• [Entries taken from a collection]
╔══

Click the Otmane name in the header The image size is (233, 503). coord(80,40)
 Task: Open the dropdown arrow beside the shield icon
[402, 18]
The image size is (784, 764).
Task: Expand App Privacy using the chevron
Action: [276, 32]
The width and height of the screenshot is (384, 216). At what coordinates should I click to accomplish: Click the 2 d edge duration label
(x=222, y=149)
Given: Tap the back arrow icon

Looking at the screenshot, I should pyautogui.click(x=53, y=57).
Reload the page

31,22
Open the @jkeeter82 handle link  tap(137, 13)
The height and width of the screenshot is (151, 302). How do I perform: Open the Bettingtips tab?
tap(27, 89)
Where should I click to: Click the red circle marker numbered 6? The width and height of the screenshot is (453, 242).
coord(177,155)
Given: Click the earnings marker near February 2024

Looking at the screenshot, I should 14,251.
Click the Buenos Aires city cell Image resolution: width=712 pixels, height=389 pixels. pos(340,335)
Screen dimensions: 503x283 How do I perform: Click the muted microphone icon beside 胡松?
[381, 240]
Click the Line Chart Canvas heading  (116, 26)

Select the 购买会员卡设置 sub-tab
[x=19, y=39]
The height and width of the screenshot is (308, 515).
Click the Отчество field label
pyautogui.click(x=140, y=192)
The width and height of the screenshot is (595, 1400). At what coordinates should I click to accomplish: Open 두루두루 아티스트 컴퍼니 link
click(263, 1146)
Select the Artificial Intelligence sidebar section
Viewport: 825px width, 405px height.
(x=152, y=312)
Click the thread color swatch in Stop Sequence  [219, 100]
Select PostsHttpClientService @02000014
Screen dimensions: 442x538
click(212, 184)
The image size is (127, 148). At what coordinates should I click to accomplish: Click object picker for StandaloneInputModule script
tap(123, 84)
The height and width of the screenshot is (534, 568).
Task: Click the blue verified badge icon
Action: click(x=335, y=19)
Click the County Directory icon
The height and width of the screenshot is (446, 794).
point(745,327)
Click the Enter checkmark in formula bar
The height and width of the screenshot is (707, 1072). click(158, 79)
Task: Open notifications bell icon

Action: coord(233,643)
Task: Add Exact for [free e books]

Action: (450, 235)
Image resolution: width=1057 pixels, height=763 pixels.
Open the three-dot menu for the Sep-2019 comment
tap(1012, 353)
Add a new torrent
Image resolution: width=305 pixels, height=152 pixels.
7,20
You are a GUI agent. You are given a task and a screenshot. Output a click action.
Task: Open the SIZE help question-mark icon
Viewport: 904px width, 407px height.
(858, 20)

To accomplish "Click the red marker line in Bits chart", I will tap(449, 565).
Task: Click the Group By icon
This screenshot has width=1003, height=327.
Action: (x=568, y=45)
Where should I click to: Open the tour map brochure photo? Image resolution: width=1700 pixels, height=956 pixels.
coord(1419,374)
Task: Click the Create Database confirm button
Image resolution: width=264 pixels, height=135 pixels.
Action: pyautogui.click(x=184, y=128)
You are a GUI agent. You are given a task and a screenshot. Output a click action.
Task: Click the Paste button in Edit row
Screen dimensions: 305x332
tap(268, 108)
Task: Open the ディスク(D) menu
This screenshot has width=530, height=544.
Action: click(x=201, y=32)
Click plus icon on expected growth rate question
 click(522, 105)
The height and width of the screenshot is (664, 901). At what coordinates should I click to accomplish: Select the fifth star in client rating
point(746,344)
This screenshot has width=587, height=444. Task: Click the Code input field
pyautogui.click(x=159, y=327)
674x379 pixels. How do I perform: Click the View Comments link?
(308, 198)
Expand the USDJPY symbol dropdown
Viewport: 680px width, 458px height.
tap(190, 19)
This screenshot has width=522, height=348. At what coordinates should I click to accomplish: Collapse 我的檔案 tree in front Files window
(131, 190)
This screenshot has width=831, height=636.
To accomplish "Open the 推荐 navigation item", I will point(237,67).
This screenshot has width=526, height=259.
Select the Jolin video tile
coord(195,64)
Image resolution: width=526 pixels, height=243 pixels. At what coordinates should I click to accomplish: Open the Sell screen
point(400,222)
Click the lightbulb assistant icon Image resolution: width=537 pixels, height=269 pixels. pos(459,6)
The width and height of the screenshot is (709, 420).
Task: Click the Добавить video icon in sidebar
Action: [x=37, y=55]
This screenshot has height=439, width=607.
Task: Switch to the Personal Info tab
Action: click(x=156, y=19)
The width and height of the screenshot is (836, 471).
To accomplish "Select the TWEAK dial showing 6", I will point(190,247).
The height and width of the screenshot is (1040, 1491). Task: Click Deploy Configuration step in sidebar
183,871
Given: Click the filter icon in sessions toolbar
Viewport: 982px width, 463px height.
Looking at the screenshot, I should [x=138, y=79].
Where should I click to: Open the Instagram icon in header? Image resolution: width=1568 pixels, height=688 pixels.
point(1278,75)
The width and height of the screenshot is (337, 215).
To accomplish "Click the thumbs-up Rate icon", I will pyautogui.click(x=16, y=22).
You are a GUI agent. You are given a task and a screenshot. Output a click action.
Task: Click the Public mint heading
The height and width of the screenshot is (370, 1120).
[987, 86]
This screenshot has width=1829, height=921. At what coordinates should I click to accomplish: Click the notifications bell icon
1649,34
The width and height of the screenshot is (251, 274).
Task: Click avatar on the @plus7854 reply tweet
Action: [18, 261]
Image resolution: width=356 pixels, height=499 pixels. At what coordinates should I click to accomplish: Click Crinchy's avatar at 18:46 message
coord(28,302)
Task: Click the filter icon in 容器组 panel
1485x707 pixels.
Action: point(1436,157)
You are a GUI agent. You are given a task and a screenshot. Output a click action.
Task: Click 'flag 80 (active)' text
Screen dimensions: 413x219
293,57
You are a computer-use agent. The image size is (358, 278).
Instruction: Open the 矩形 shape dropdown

╚══

• [Goal of the exercise] What are the lines, exactly as written above, from the line with "Task: Open notifications bell icon" to the line with "Add a new torrent", both included? Output only those.

• [Result]
Task: Open notifications bell icon

Action: coord(233,643)
Task: Add Exact for [free e books]

Action: (450, 235)
Image resolution: width=1057 pixels, height=763 pixels.
Open the three-dot menu for the Sep-2019 comment
tap(1012, 353)
Add a new torrent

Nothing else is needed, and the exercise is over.